◆ Activity: Using the records below, reproduce exactly the lines from the one containing "Task: Open the Region of Interest tool" through the end, and nothing more; skip the images.

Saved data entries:
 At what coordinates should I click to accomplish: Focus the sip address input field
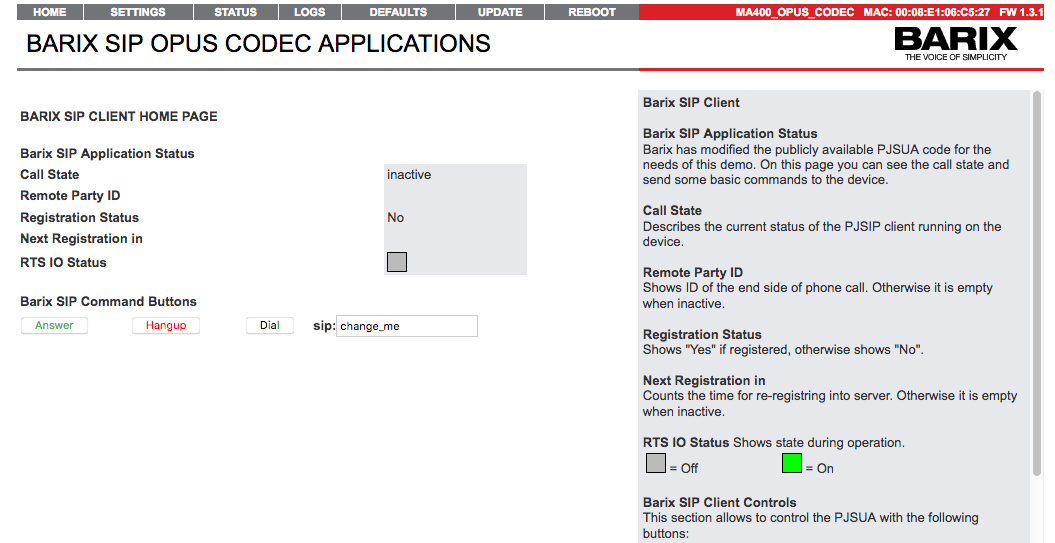point(406,326)
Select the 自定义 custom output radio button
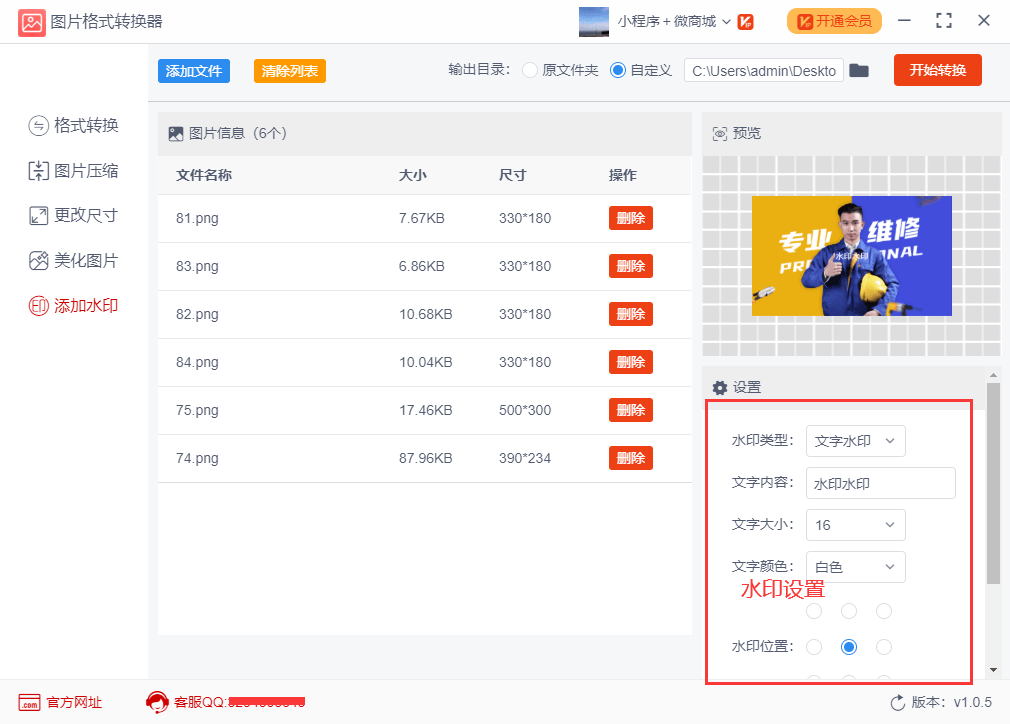The width and height of the screenshot is (1010, 724). [617, 70]
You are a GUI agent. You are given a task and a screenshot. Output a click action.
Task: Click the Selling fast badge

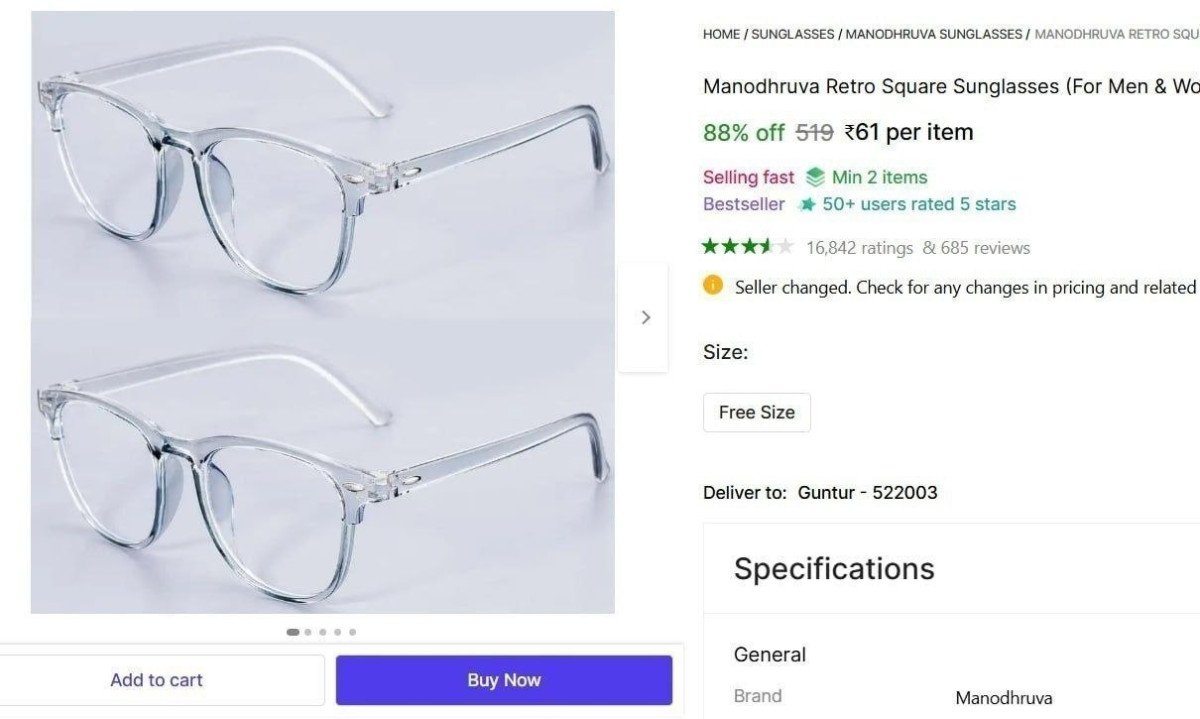(748, 177)
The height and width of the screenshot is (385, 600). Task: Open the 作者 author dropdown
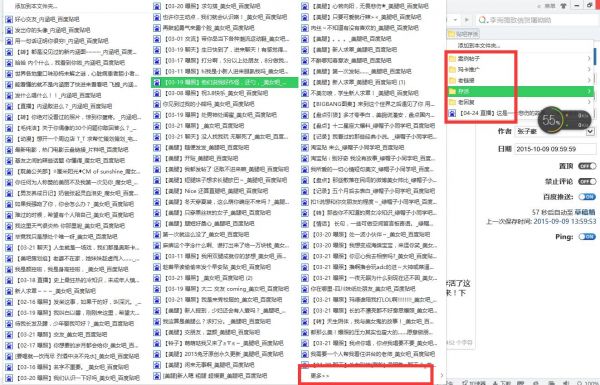point(590,131)
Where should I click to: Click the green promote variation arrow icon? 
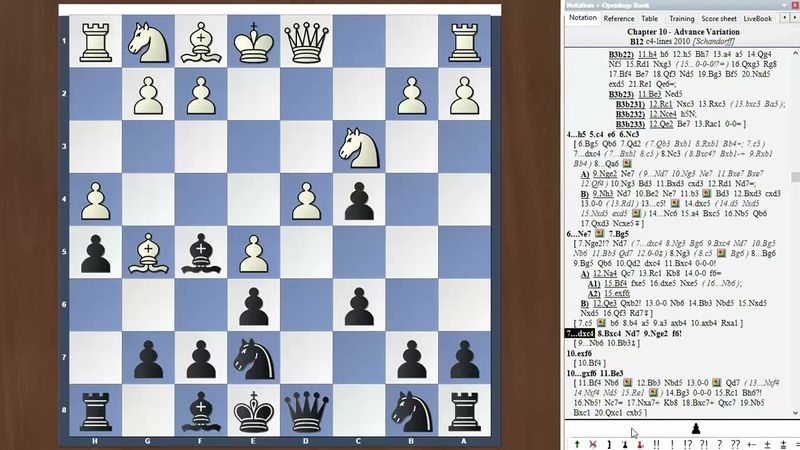pyautogui.click(x=577, y=443)
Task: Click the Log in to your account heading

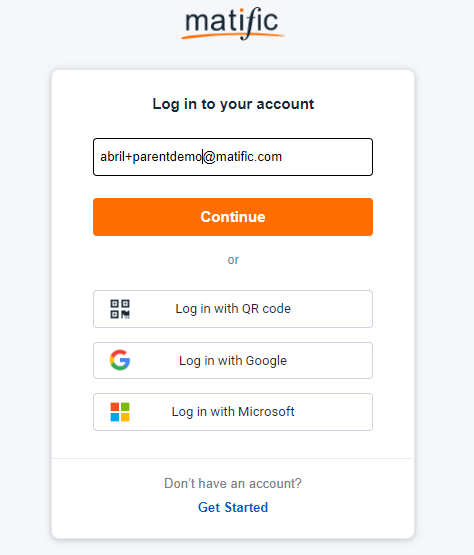Action: pyautogui.click(x=233, y=104)
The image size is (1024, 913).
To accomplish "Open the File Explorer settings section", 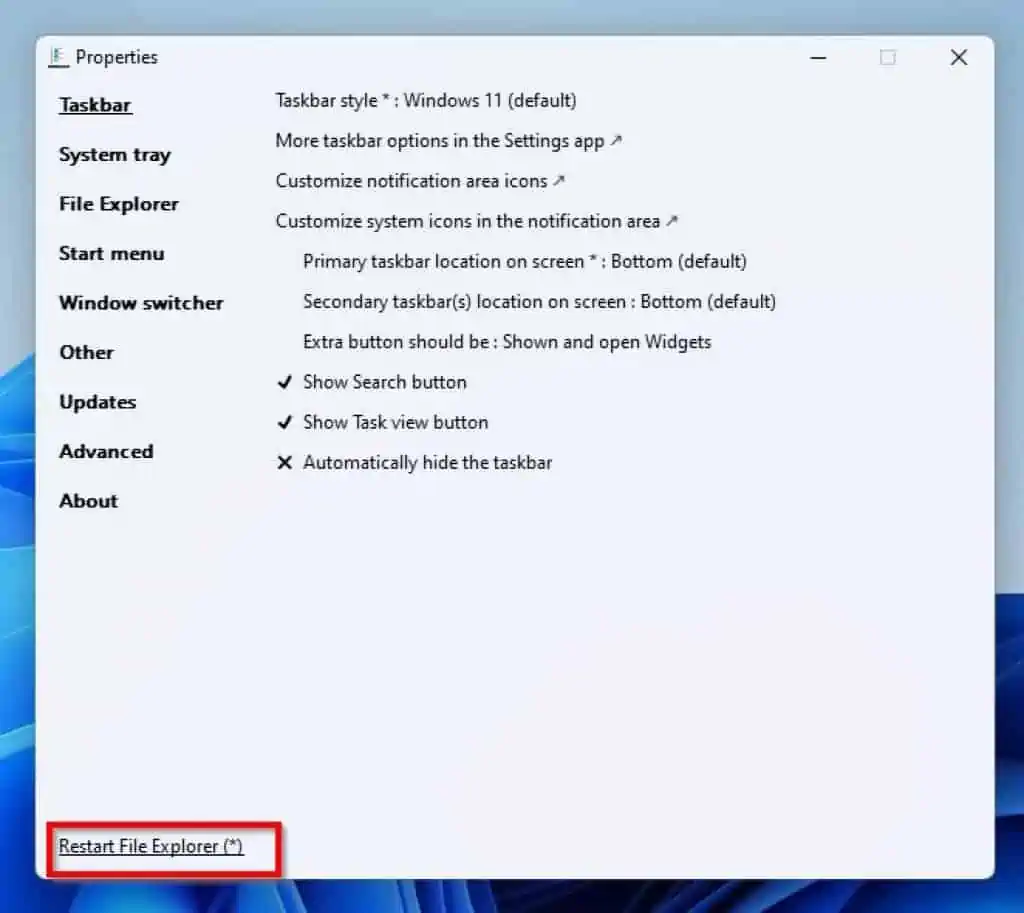I will (118, 204).
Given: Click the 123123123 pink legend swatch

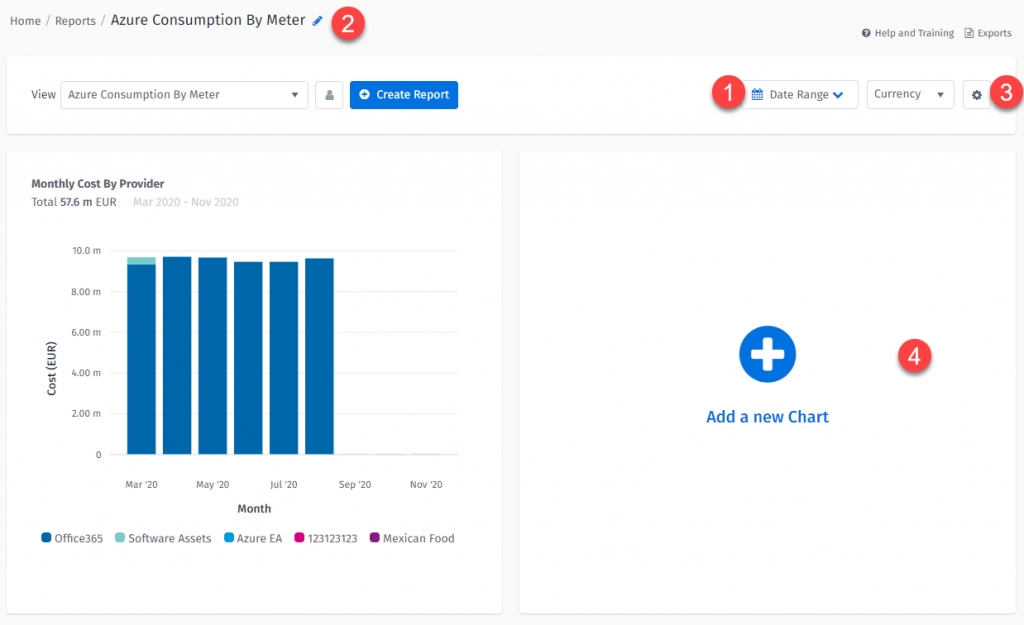Looking at the screenshot, I should click(299, 538).
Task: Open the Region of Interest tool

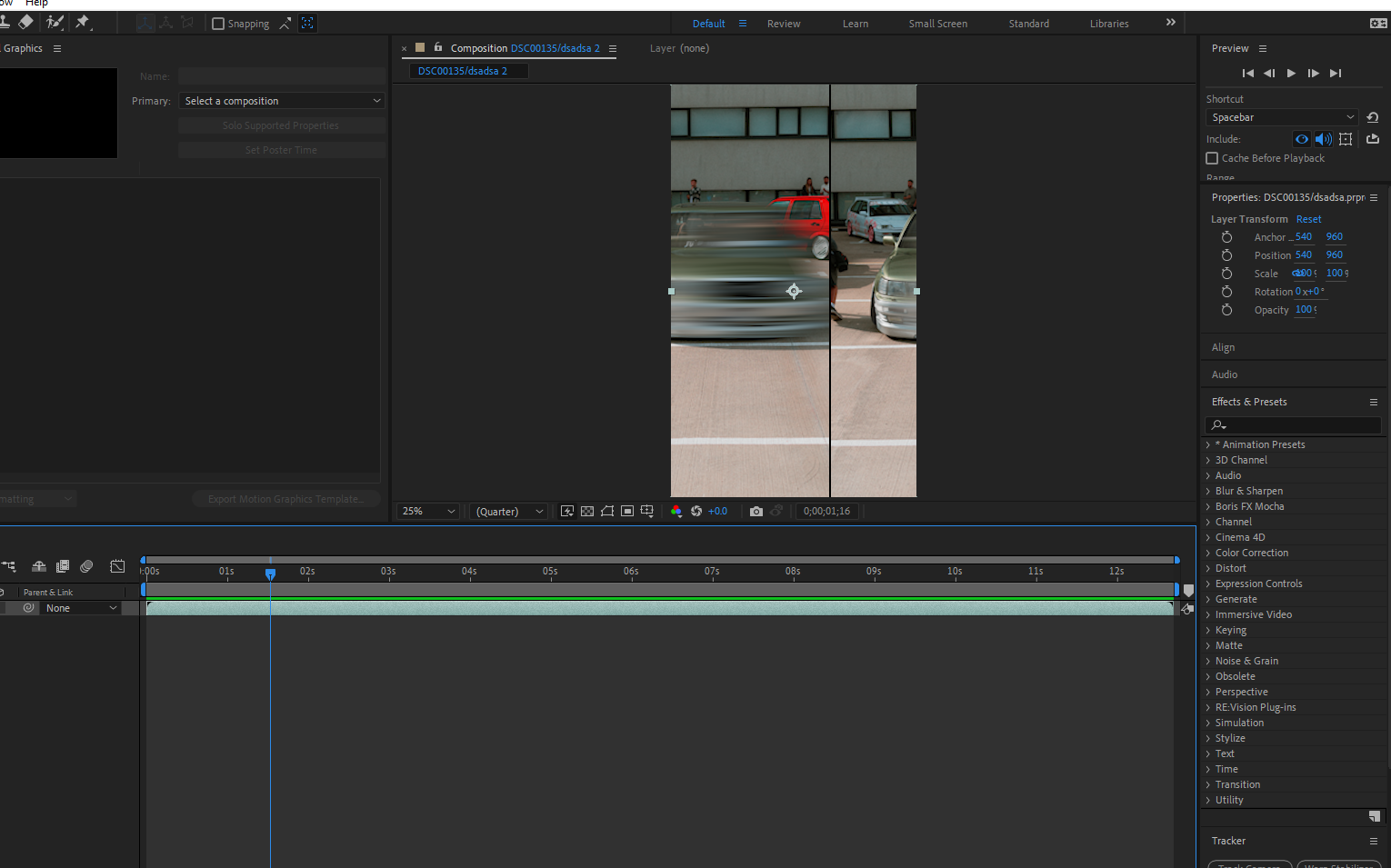Action: coord(627,511)
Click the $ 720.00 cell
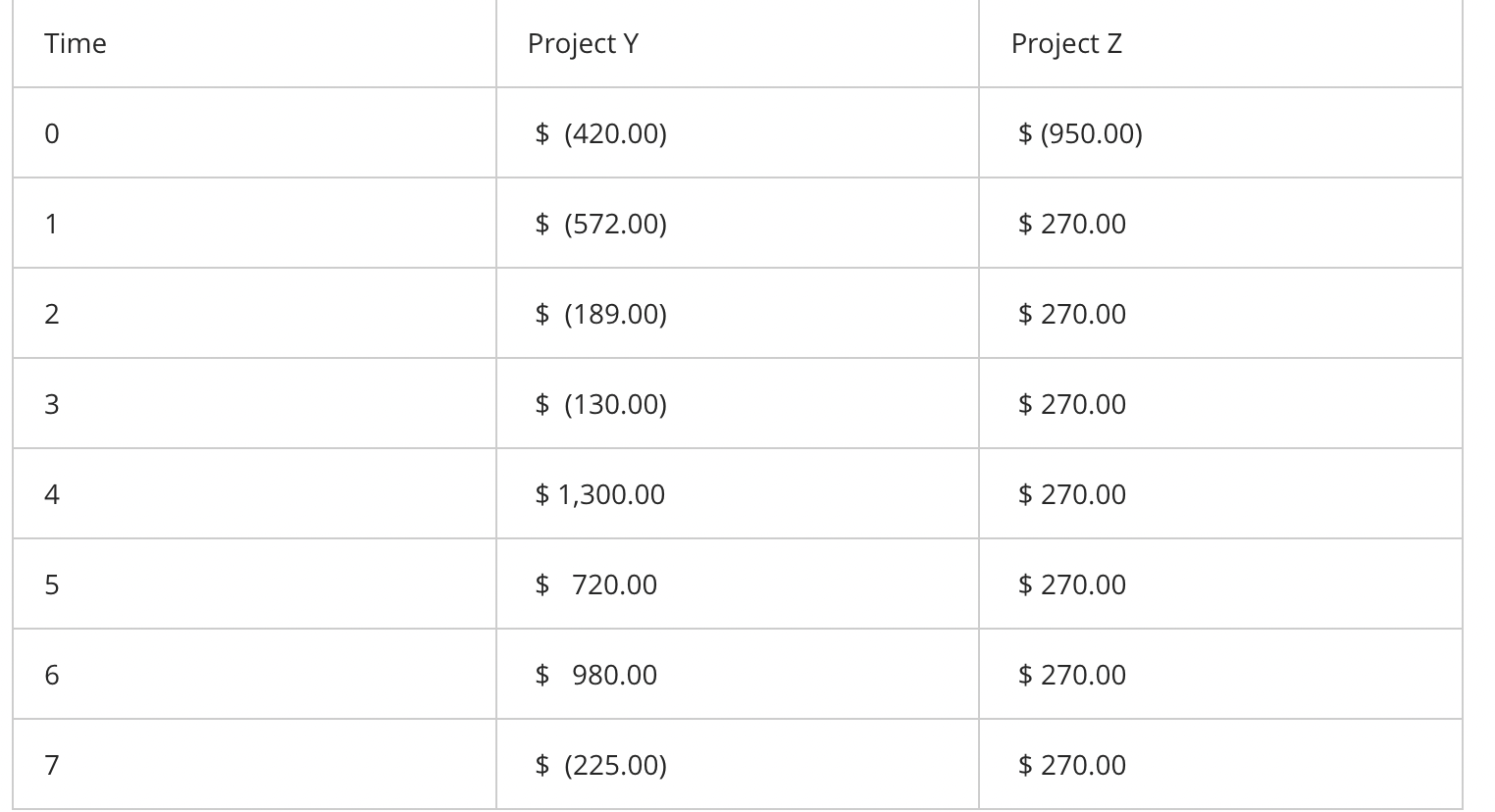This screenshot has height=812, width=1495. (595, 584)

◆ Result of the task:
Task: Open the Region of Interest tool

Action: coord(627,511)
Click the $ 720.00 cell
This screenshot has height=812, width=1495. (595, 584)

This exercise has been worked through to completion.